**** TRECHO SELECIONADO

A partir daí, sim, é preciso desenvolver um grande ‘jogo de cintura’, com vistas ao que vem pela frente. E saiba que não é tarefa fácil, uma vez que a ‘seleção natural’, aliada ao esmeril do tempo, não poupa ninguém. Cedo, muito cedo, a gente aprende a se ‘virar nos trinta’. E a vender o almoço que é para pagar o jantar. E agora, José: sina ou vocação?!

Na verdade, eu não estou aqui a chorar pitangas. Muito menos para lamentar-me por algo ocorrido. Até porque, convenhamos: esse é o jogo da vida, minha gente. E tem que ser jogado como puder. Ou souber! Caso contrário, é como diz a canção de Chico Buarque:

“Tem dias que a gente se sente / Como quem partiu ou morreu / A gente estancou de repente / Ou foi o mundo então que cresceu / A gente quer ter voz ativa / No nosso destino mandar / Mas eis que chega a roda-viva / E carrega o destino pra lá…”

O que sei dizer é que foram necessários mais de setenta anos para que eu pudesse enxergar essa trajetória como um percurso válido. Talvez, até mesmo vitorioso… Pudera! Afinal de contas, nós somos a ‘soma’ de todos os medos, muito mais do que a soma de todos os êxitos. E, convenhamos: tudo isso soa muito injusto, não acham? Porém, novamente Chico Buarque vem ao meu socorro justificar o percurso:

“A gente vai contra a corrente / Até não poder resistir / Na volta do barco é que sente / O quanto deixou de cumprir / Faz tempo que a gente cultiva / A mais linda roseira que há / Mas eis que chega a roda-viva / E carrega a roseira pra lá…”

Pois é. De um jeito ou de outro, o que fica de aprendizado é que todos nós precisamos dessas referências para podermos navegar em mares mais serenos. Contudo, também é verdade que o timão desse barco deve estar sempre em nossas mãos. Mãos calejadas pelo tempo, por certo. Mãos que buscam dias melhores. Até conseguir. E assim, iremos celebrar com orgulho o verso final da canção: “Roda mundo, roda-gigante / Rodamoinho, roda pião / O tempo rodou num instante / Nas voltas do meu coração…”

(Nas fotos, temos visões que atestam que meu coração vem pulsando desde os 5 anos. E continua, ainda mais, aos 74!)

O GRANDE ‘SENHOR’ DO MEU TEMPO

Nem seria necessário evocar os versos de Caetano: “És um senhor tão bonito / Quanto a cara do meu filho / Tempo, tempo, tempo, tempo / Vou te fazer um pedido / Tempo, tempo, tempo, tempo / Compositor de destinos / Tambor de todos os ritmos / Tempo, tempo, tempo, tempo / Entro num acordo contigo / Tempo, tempo, tempo, tempo…”

Ah, minha gente, ao lembrar desses versos, eu percebo o quanto eles desencadeiam em mim o desejo de celebrar os 74 anos de vida!

********
**** REGISTROS FORNECIDOS

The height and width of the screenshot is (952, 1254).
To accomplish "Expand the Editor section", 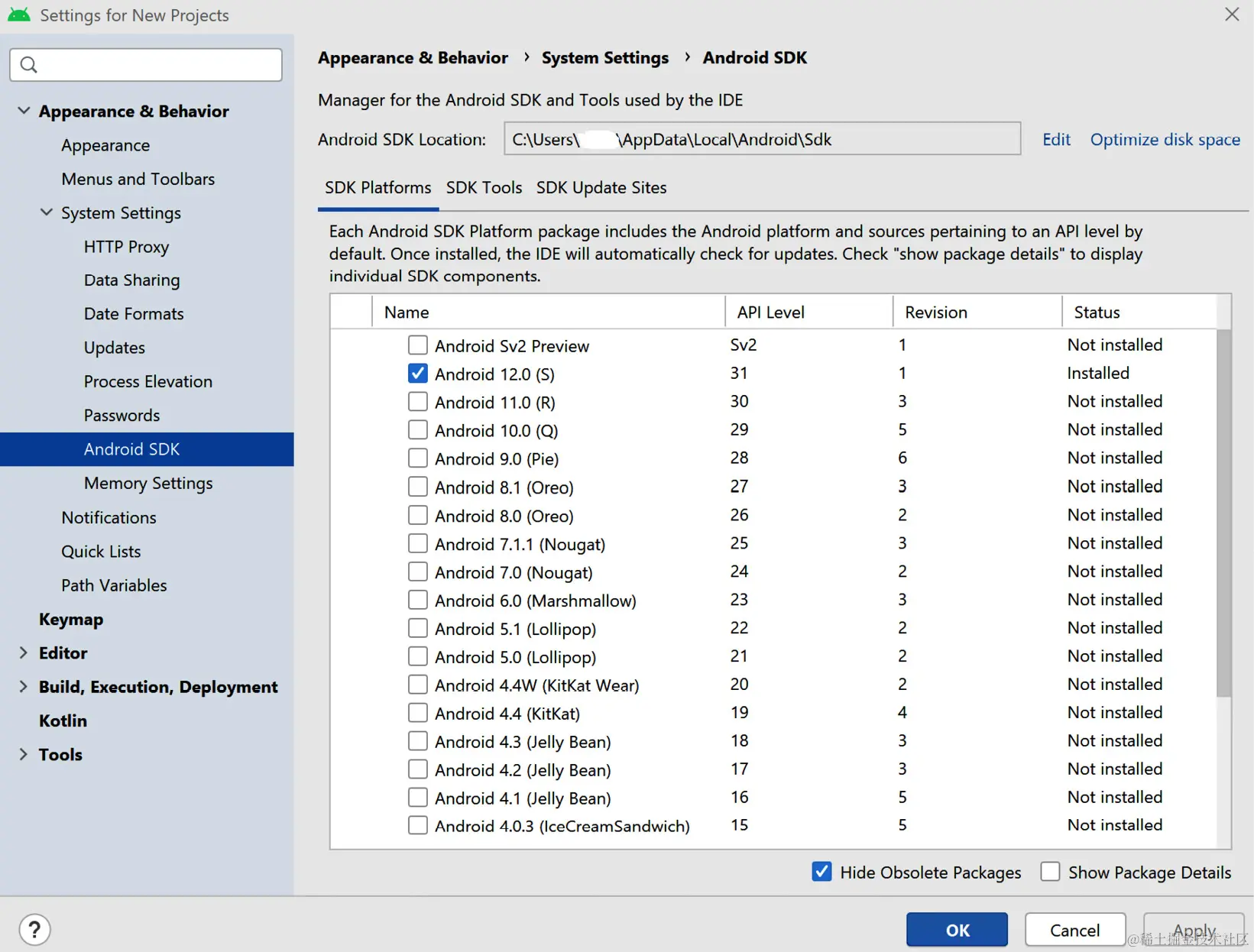I will 24,652.
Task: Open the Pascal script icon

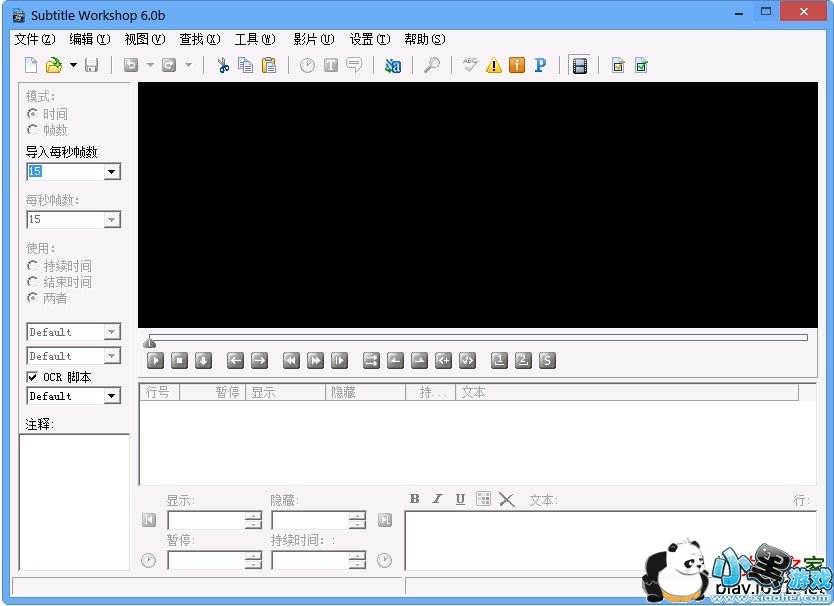Action: [x=539, y=64]
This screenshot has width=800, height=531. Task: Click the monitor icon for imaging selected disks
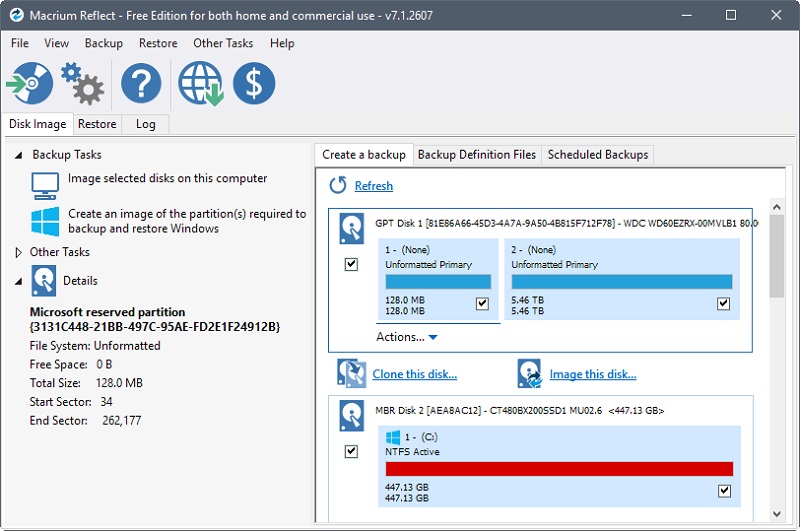45,185
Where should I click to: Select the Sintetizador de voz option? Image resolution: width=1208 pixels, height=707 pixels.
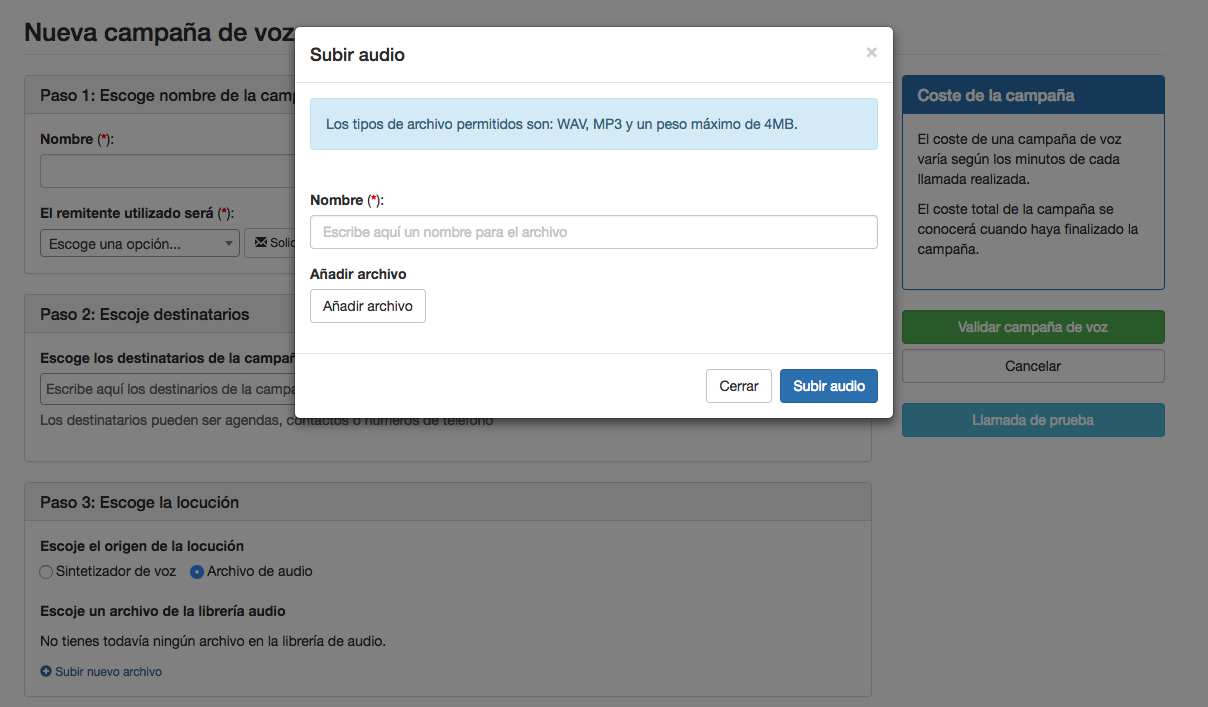click(x=46, y=572)
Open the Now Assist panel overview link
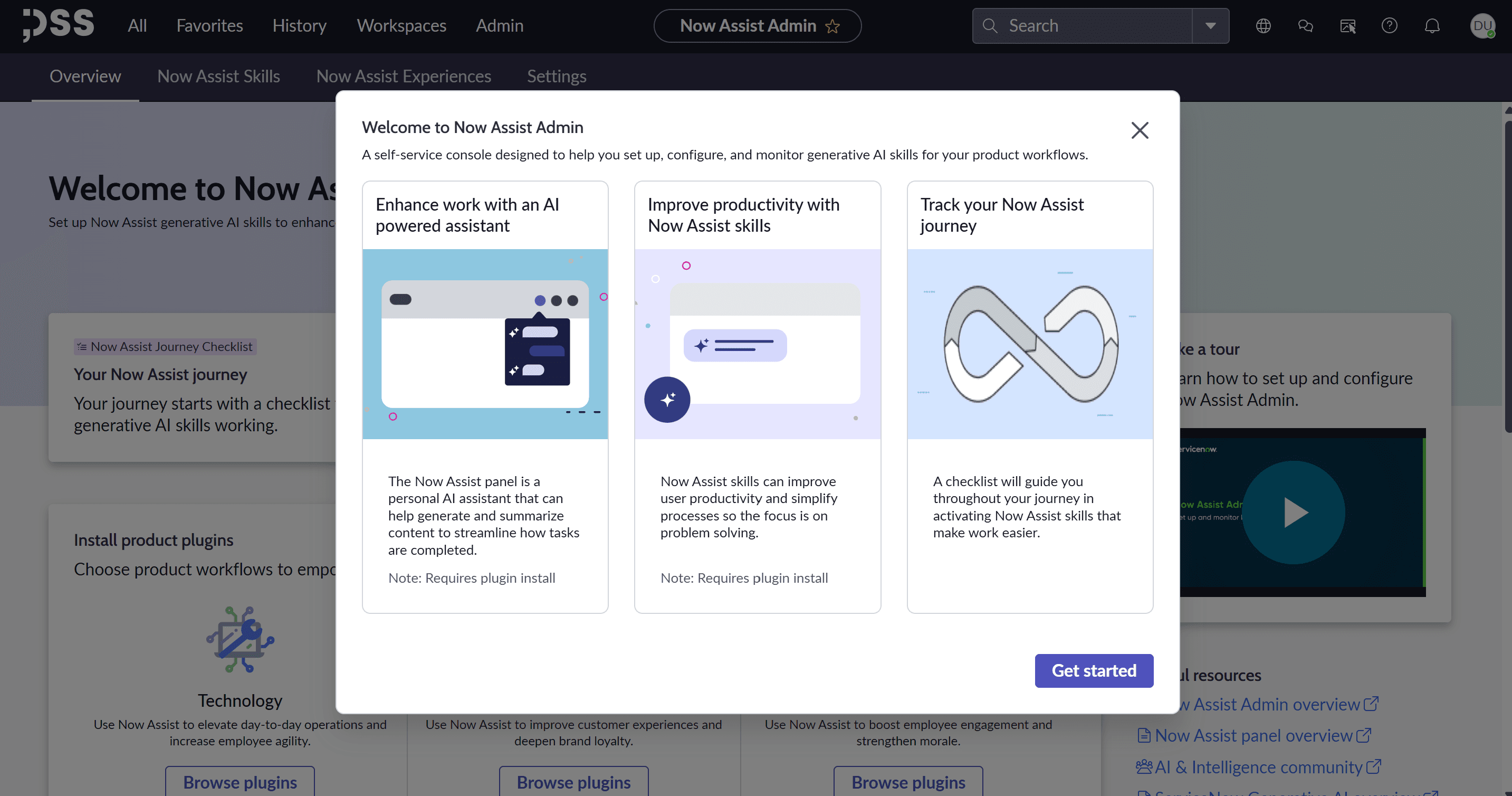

********

## EXERCÍCIO A
Repita nos registros as linhas que vão da que contém "Task: Open the Pascal script icon" até o fim dos registros, com as duas pontas incluídas. Não coloque as imagens na resposta.
## EXERCÍCIO B
Retome o trecho sobre a passagem do tempo e os 74 anos de vida e continue-o a partir do ponto em que ele termina.

## RESULTADO A
Task: Open the Pascal script icon

Action: [x=539, y=64]
This screenshot has width=800, height=531. Task: Click the monitor icon for imaging selected disks
45,185
Where should I click to: Select the Sintetizador de voz option? Image resolution: width=1208 pixels, height=707 pixels.
click(x=46, y=572)
Open the Now Assist panel overview link

## RESULTADO B
E agora, que eu estou bem próximo dessa data, eu fico a pensar sobre o que fiz e o que deixei de fazer nesse longo percurso. Para início de conversa, é bom que se diga, pouco mais de 1% da população masculina do Estado do Ceará atinge os setenta anos de idade. Convenhamos: em pleno século 21, é uma triste realidade! Apesar disso, não posso negar a imensa alegria que sinto por ter chegado até aqui. Sem dúvida, é um privilégio que a vida me concedeu, ainda que eu lamente a má sorte de outros conterrâneos.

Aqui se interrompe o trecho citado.